(Extracted records)
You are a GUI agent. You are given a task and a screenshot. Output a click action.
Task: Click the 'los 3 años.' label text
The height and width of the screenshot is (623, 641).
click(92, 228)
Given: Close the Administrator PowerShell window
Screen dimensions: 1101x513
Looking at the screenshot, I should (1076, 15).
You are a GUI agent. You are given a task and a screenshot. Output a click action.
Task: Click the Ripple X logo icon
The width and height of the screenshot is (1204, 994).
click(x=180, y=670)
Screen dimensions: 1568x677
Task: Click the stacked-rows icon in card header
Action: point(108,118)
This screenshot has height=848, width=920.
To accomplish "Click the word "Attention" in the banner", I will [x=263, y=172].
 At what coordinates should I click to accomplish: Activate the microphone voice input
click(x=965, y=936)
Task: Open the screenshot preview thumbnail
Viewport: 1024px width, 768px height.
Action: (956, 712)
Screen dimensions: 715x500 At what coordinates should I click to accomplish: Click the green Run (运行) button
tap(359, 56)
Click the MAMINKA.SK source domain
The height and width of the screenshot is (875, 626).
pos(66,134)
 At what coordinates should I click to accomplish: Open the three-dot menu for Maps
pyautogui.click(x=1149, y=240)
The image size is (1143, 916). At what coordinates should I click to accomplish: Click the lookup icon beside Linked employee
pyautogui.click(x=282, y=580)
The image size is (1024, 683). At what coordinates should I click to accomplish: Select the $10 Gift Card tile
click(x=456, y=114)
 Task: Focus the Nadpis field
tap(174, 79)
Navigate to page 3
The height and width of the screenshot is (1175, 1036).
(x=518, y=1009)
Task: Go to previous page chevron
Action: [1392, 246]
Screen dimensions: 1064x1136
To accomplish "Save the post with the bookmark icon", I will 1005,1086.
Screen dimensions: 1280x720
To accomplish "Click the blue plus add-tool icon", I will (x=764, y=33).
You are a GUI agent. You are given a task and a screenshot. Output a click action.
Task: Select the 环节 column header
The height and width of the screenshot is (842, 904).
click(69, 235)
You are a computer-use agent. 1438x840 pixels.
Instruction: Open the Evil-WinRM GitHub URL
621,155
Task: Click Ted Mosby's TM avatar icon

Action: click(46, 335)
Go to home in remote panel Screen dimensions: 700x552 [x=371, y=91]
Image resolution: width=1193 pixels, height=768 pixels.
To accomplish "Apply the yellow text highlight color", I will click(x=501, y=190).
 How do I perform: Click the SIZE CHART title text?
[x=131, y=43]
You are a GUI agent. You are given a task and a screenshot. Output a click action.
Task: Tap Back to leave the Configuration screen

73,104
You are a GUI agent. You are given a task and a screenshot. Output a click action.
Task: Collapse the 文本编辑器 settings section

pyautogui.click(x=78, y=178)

*Instructions to follow*
Extract, please, the lines from the start of the entries above through the one with "Given: Close the", both included, reproducing each exactly and adding nothing.

*Solution for this problem*
You are a GUI agent. You are given a task and a screenshot. Output a click action.
Task: Click the 'los 3 años.' label text
The height and width of the screenshot is (623, 641).
click(92, 228)
Given: Close the Administrator PowerShell window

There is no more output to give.